━━━━━ Material to process ━━━━━

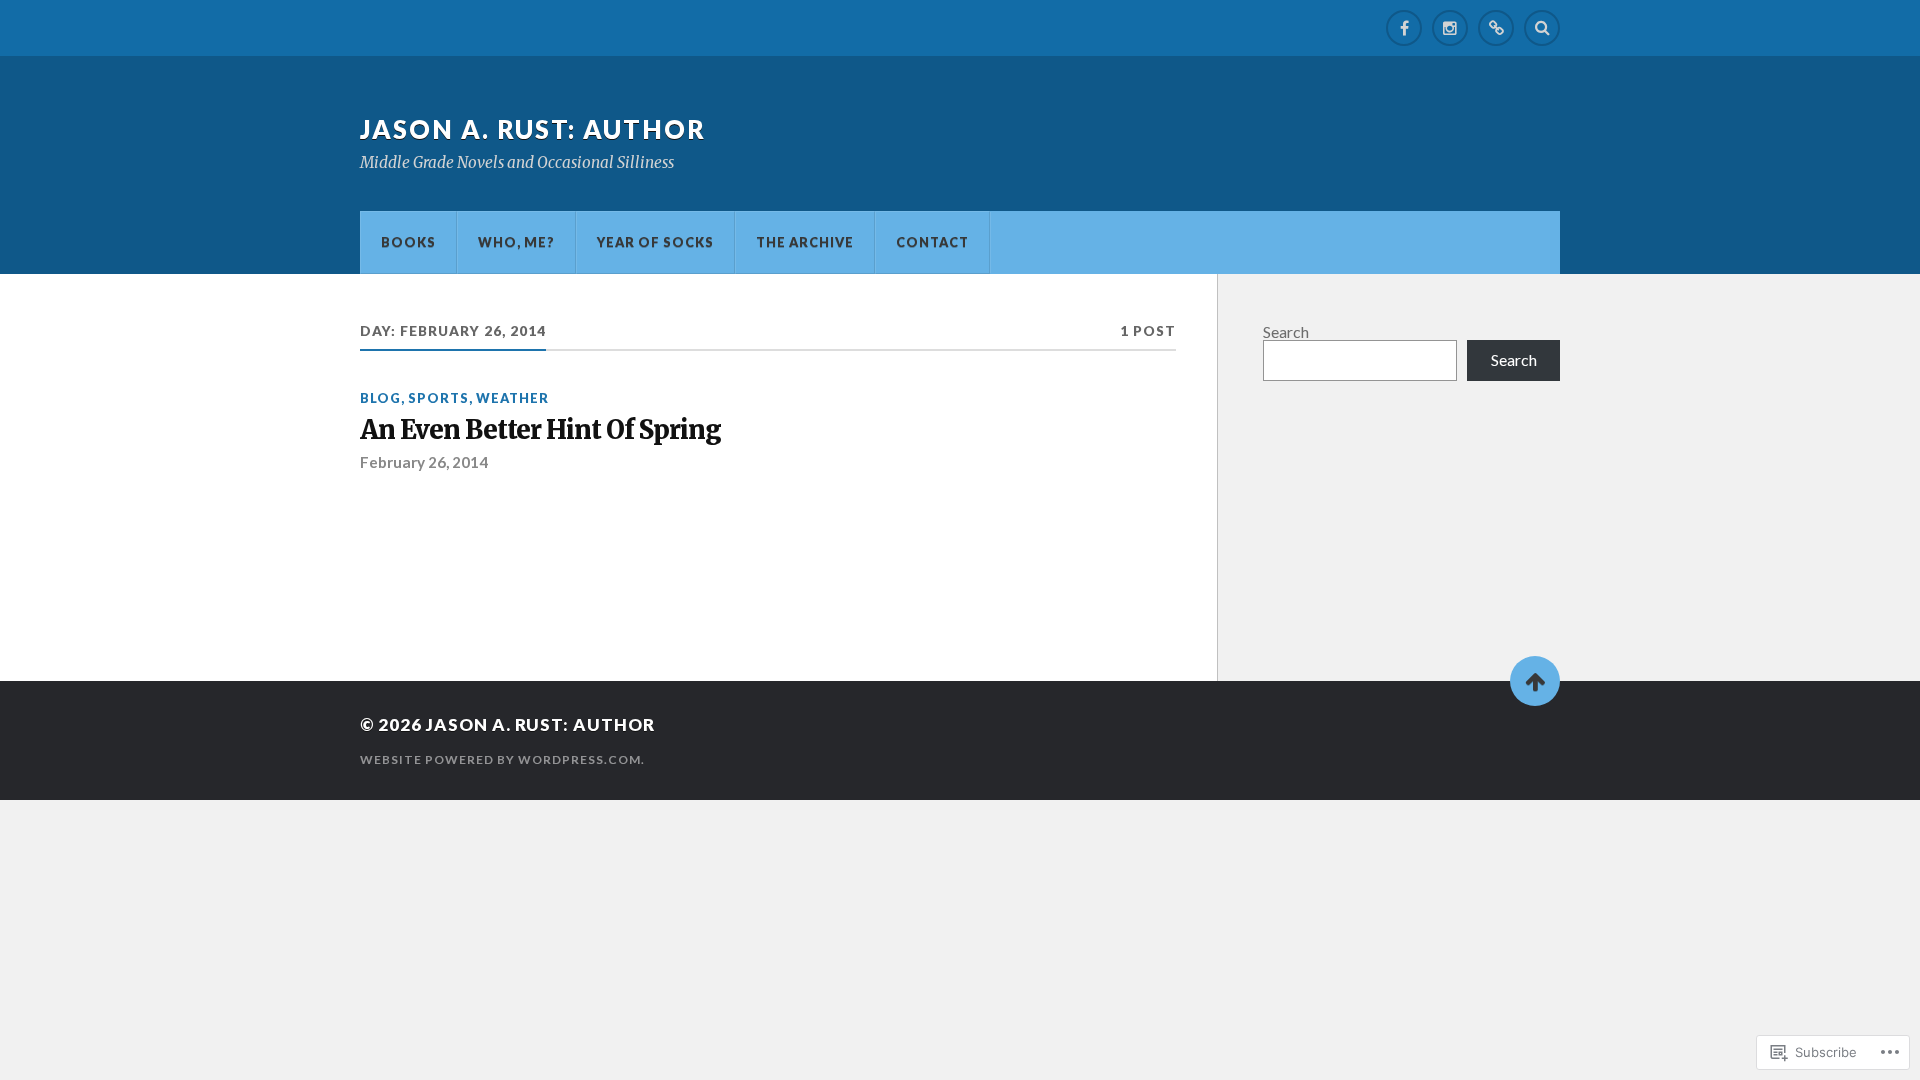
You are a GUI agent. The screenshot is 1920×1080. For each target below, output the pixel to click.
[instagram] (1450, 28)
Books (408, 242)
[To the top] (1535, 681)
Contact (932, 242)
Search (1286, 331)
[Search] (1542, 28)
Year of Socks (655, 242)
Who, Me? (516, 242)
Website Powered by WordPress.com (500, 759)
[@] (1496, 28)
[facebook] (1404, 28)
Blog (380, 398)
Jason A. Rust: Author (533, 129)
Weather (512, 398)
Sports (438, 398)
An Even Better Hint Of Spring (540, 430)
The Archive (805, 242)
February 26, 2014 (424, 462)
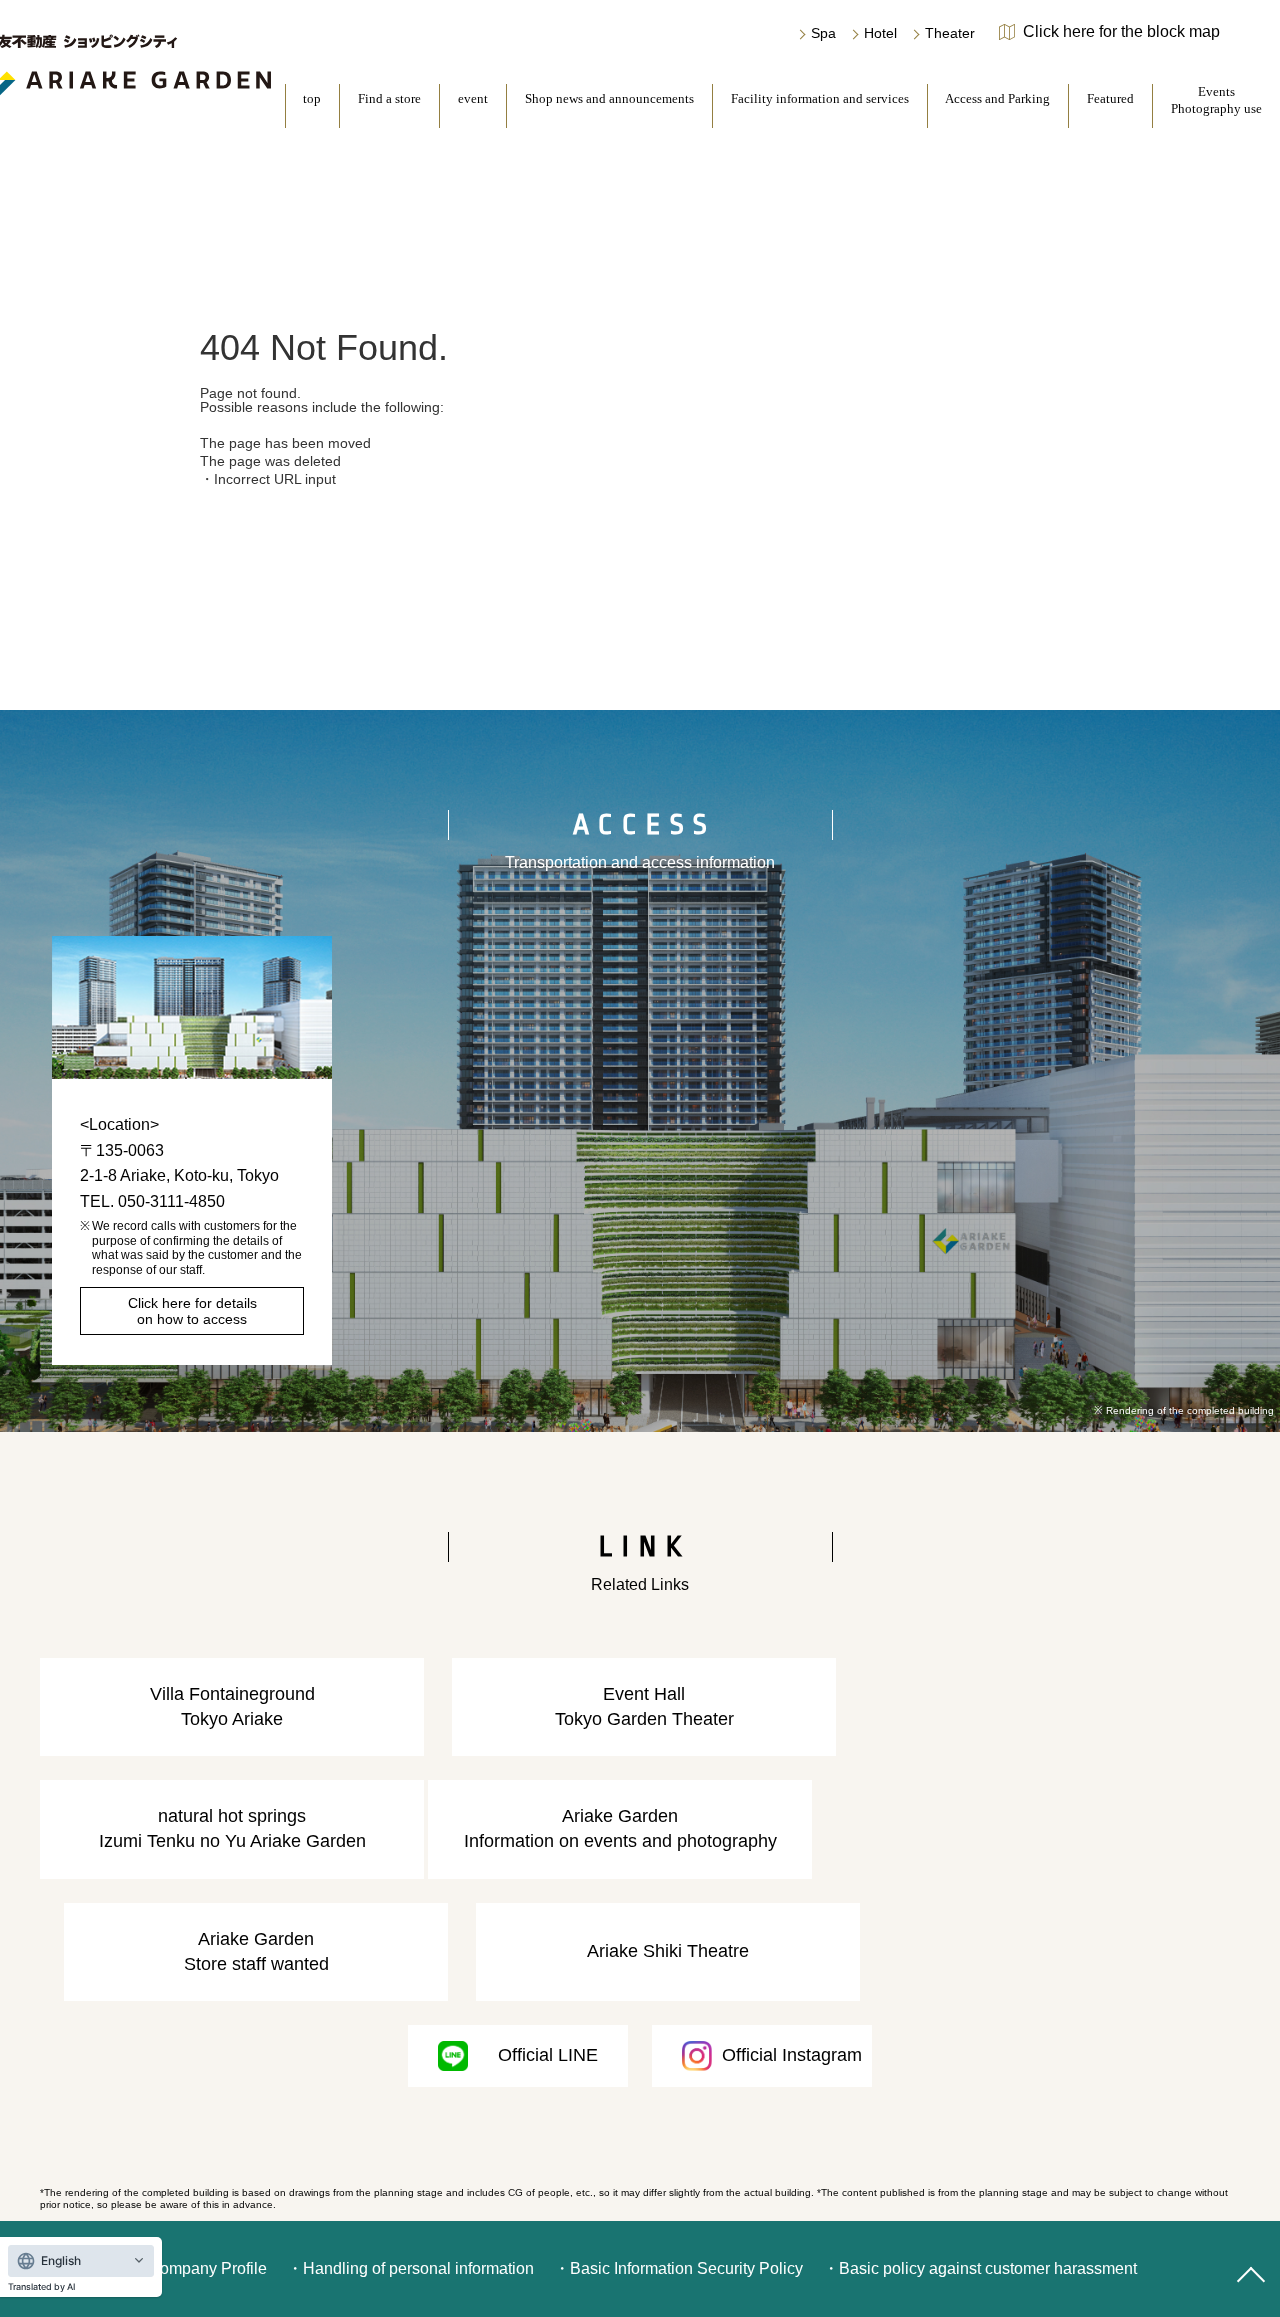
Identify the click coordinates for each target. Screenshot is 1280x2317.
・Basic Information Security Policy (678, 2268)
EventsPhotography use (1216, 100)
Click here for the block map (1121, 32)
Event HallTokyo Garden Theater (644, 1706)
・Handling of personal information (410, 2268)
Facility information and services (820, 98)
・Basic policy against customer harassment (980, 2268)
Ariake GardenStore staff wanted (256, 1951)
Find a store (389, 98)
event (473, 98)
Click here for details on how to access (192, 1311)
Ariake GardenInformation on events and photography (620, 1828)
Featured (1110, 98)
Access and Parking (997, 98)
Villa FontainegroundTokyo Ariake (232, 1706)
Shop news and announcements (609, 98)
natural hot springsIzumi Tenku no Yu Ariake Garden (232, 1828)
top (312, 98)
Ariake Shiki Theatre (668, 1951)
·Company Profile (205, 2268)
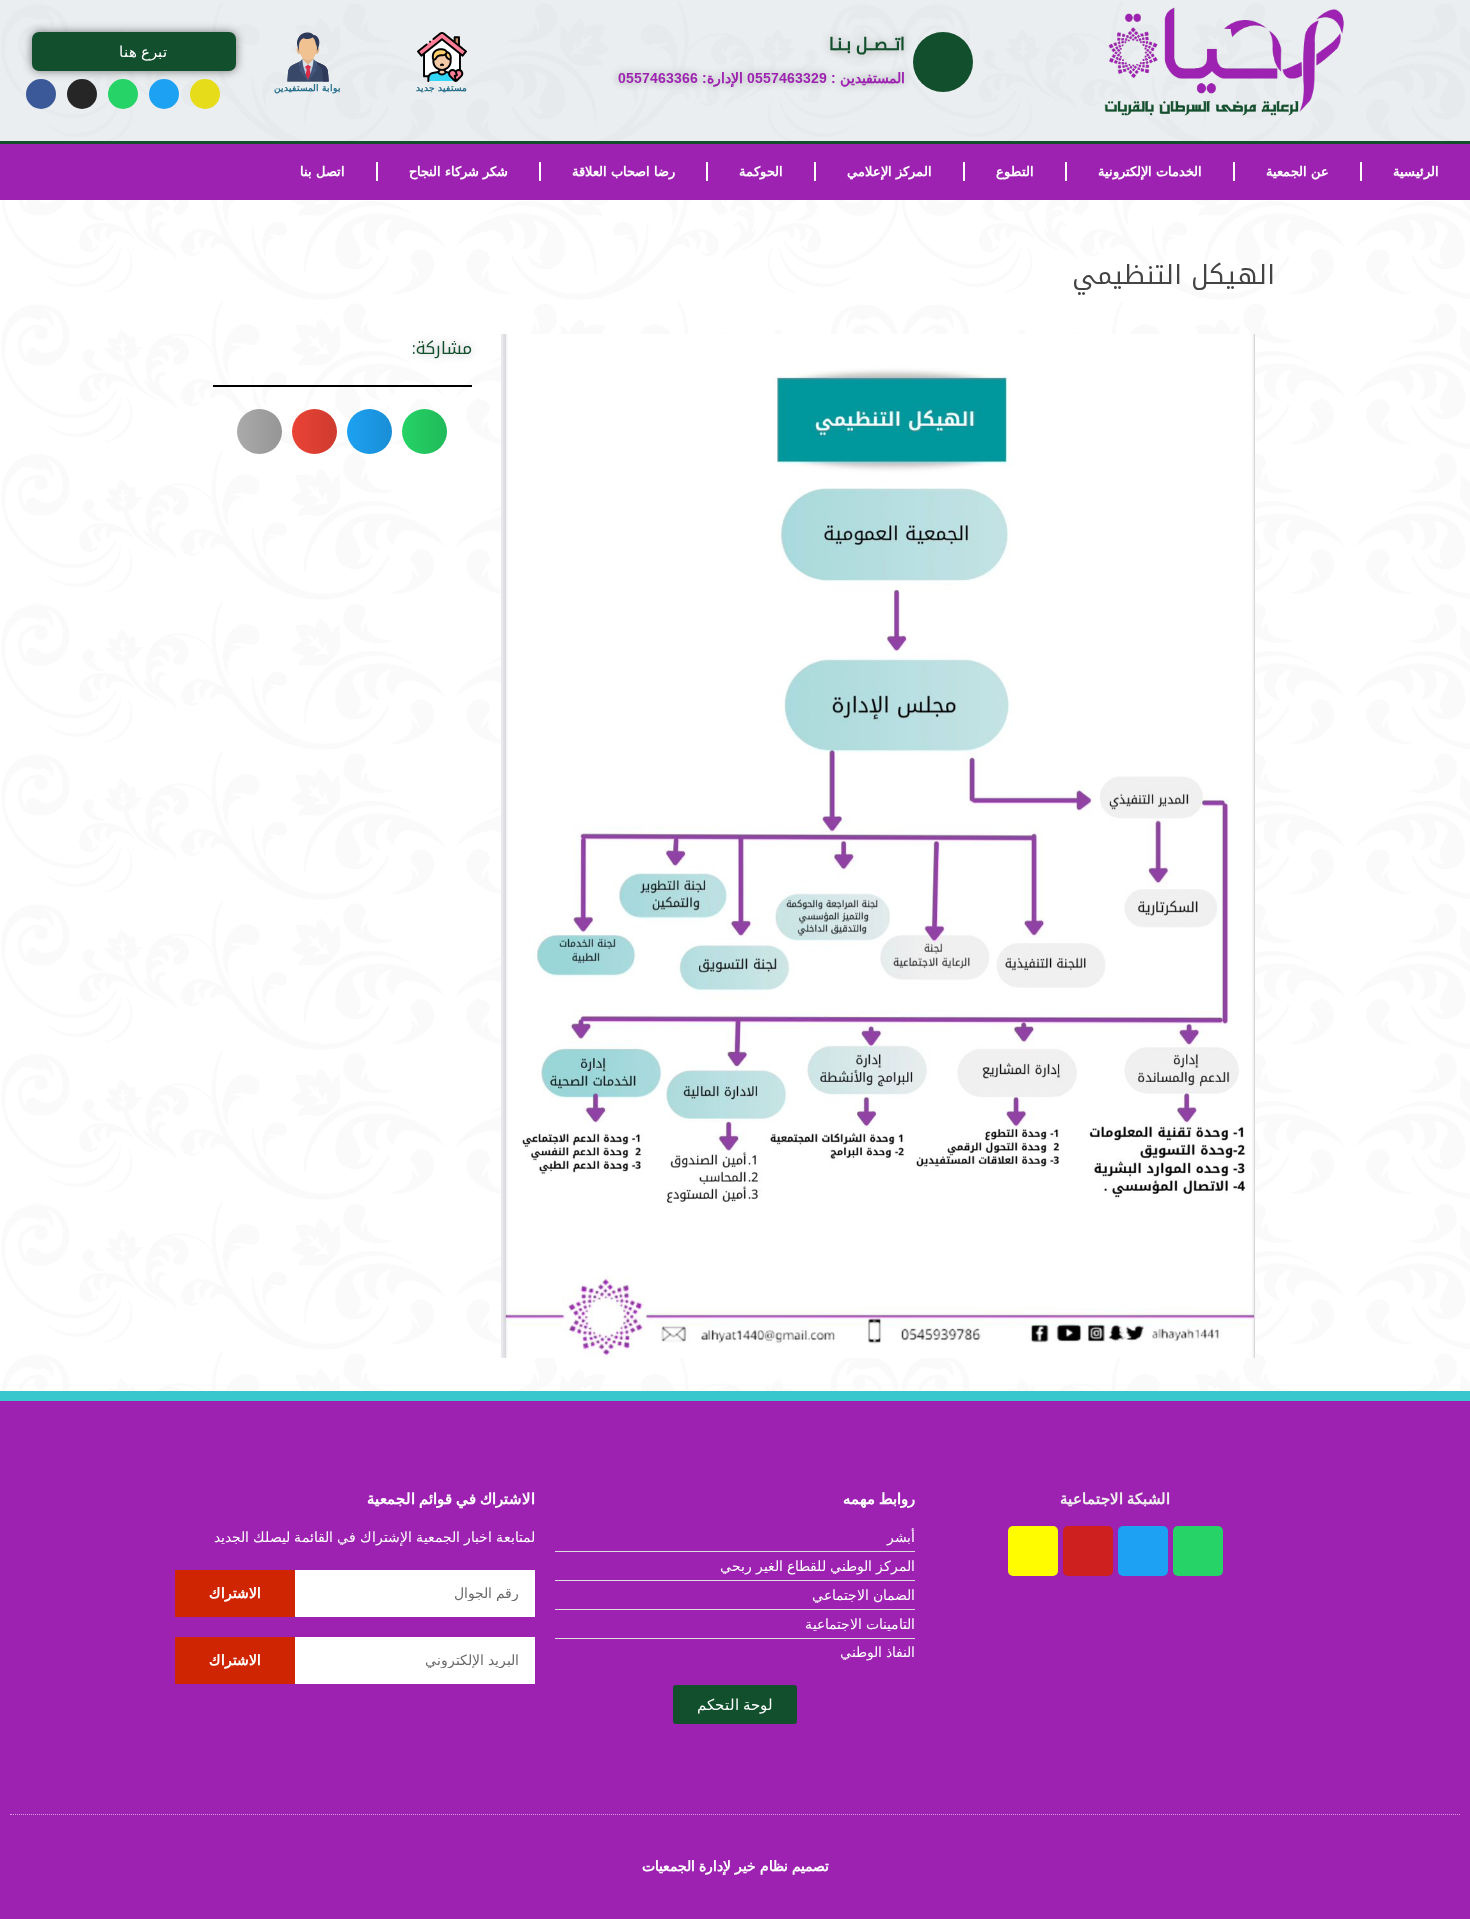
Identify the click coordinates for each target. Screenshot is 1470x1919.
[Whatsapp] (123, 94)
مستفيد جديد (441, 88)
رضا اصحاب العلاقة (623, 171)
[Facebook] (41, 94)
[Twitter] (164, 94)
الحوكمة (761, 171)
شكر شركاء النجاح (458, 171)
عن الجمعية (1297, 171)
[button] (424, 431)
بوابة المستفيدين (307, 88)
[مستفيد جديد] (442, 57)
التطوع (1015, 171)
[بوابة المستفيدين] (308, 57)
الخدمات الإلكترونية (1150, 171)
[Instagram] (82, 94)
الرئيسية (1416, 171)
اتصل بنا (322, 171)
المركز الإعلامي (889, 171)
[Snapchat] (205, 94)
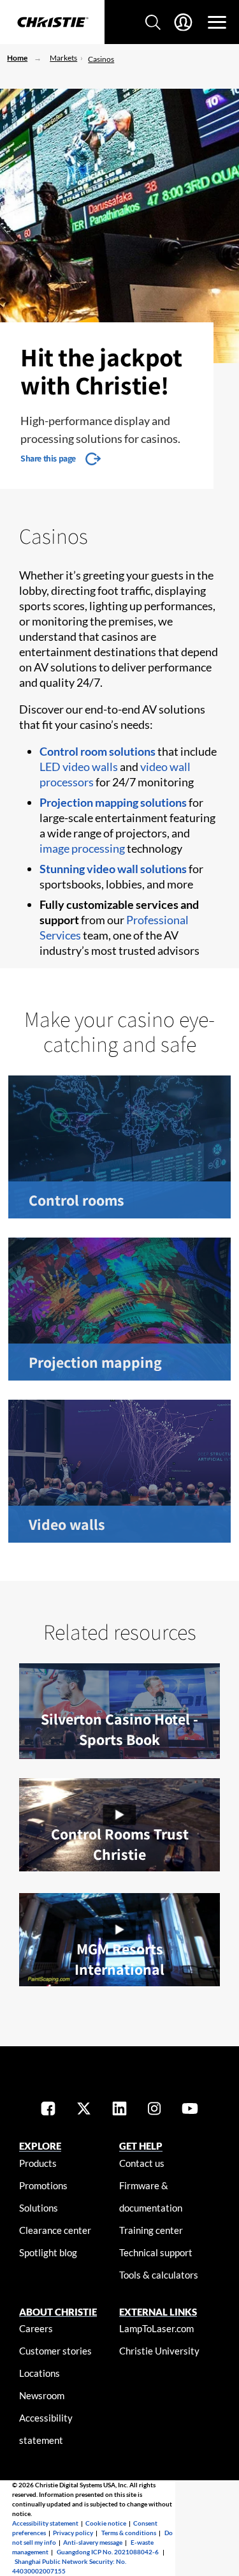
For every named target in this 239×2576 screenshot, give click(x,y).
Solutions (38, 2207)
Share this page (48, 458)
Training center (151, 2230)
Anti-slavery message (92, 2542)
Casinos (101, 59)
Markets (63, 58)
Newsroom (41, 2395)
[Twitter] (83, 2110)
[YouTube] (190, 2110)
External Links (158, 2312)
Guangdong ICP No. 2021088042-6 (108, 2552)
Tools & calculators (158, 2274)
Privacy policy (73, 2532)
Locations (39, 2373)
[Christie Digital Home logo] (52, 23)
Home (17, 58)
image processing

━━━━━

:: What you need to do ::
If a line in the material above holds "Basic", copy it.

:: Result below ::
・Basic Information Security Policy (678, 2268)
・Basic policy against customer harassment (980, 2268)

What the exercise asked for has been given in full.